I had thought we might at least hear the music of We Three Kings of Orient Are, even if we didn't sing it. Even though Mary Pat loves to hear me play the piano at home, she warned me not to try to do it in church. Can't you almost imagine it though:
O Star of wonder, star of night. Star with royal beauty bright. Westward leading, still proceeding. Guide us to thy Perfect Light.
For each of us, I suspect there is some music, perhaps smells, perhaps moments of déjà vu, that can transport us to a place that we don't see before us but where we recognize that we are in God's presence. The lights of Christmas. Glory and Wonder.
They still shine.
It is to each of us
It is to each of us, I think, to turn in whatever direction we need to turn, to smell the smells and sing the songs, that have the capacity to reveal to us the underlying glory.
I pray that the God of our Lord Jesus Christ, the Father of glory, may give you a spirit of wisdom and revelation as you come to know him, so that, with the eyes of your heart enlightened, you may know what is the hope to which he has called you, what are the riches of his glorious inheritance among the saints, and what is the immeasurable greatness of his power for us who believe.
It is to each of us then to shine the light which we have been given.
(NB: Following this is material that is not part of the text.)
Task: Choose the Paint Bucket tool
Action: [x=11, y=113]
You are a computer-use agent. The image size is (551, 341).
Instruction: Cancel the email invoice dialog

Under different circumstances, I might try to get the congregation to sing impromptu-style the children's spiritual: "This little light of mine."
1 This little light of mine,
I’m gonna let it shine.
This little light of mine,
I’m gonna let it shine.
This little light of mine,
I’m gonna let it shine,
let it shine, let it shine, oh let it shine.
2 Ev’rywhere I go,
...
3 Jesus gave it to me,
...
But we are living in a different set of circumstances. God calls each of us to shine where we are. To light a candle to reveal God's glory and majesty. Let it shine.